D’après l’expertise judiciaire, il était possible d’évacuer le solvant inflammable de l’extracteur avant d’y pénétrer. Cela aurait toutefois pris plusieurs jours. «Le site de Saipol-Dieppe représentait 10% de nos volumes. Il n’y avait pas d’impératif d’affaires à redémarrer ce site de façon urgente, défend Emmanuel Manichon, président de Saipol. En toute logique, il n’y aurait pas dû y avoir d’intervention de pénétration au sein de l’extracteur.»

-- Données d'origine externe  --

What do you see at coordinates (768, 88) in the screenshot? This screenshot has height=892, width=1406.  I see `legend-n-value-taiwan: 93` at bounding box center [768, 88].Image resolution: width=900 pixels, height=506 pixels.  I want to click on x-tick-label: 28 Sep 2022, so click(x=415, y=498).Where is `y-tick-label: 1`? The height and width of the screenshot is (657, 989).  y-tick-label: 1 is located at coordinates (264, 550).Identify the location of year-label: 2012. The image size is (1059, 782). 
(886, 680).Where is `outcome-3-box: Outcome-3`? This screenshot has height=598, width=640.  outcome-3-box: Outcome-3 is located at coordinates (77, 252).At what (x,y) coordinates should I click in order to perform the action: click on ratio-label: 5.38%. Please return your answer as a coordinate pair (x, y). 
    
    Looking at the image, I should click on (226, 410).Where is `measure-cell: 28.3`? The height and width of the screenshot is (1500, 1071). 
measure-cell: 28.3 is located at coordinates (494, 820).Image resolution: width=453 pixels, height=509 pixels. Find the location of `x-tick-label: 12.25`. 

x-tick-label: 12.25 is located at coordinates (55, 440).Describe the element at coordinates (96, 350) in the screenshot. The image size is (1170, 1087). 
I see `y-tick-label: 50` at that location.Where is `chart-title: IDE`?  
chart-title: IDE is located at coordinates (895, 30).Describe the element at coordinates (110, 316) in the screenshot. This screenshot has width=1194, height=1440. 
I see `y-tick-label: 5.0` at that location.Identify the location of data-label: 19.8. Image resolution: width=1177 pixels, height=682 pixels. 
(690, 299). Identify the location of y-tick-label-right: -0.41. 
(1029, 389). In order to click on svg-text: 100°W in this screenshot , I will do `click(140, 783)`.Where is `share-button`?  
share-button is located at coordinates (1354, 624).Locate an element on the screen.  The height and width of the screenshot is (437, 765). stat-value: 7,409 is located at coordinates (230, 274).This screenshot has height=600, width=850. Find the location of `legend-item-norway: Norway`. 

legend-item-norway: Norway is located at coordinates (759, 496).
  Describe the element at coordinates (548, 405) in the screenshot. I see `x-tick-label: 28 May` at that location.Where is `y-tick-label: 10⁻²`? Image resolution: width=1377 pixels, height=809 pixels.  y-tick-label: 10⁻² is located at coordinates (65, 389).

Le géant de l’huile a «reconnu une part de sa responsabilité» dans le drame. Mais il conteste être à l’origine de certains manquements pointés dans la procédure. Même son de cloche du côté du gérant de la Snad, Arnaud Pierre, au second jour d’audience. Le nœud du procès tenait dans le caractère «manifestement délibéré» des manquements. Cette circonstance aggravante, contestée par les industriels, n’avait pas été retenue à l’issue de l’instruction, ni par le parquet dans ses réquisitions. Il s’agissait pourtant de la première revendication des parties civiles et de leur conseil.

«C’est comme si un automobiliste avait grillé dix feux rouges en roulant à 150 kilomètres heure en centre-ville sous l’emprise de stupéfiants avant de percuter des gens. Dans ce genre de cas, je ne crois pas que le tribunal écarterait le caractère délibéré de l’infraction», a résumé le syndicaliste Gérald Le Corre.

250 000 euros d’amende pour Saipol

Le tribunal a décidé d’aller au-delà des réquisitions et de retenir la circonstance aggravante. Il a condamné les sociétés Saipol et Snad pour «homicide involontaire par personne morale par violation manifestement délibérée» de leurs obligations. «Une victoire et un soulagement», pour Karim Berbra.

Près de 200 000 euros de dommages et intérêts devront être versés, au total, par les deux industriels aux parties civiles, composées des proches des victimes et de syndicats. La Snad et Saipol devront aussi s’acquitter d’une amende d’un montant respectif de 150 000 euros et 250 000 euros. Dans le cas du «leader français de la transformation de graines oléagineuses», cela représente 0,15% de ses bénéfices réalisés en 2023, qui s’élevaient à 170 millions d’euros.

Saipol «prend acte de cette décision», qui sera «examinée avec beaucoup d’attention dans les prochains jours», a déclaré l’avocate de l’entreprise, Corinne Potier. Elle rappelle que l’accident a «bouleversé la vie de l’entreprise».

La CGT a plaidé, à travers cette décision de justice, en faveur d’un renforcement de la lutte contre les accidents du travail. Le 10 avril 2024, un incendie s’était déclaré sur le site de Saipol à Sète (Hérault). Un salarié avait été blessé.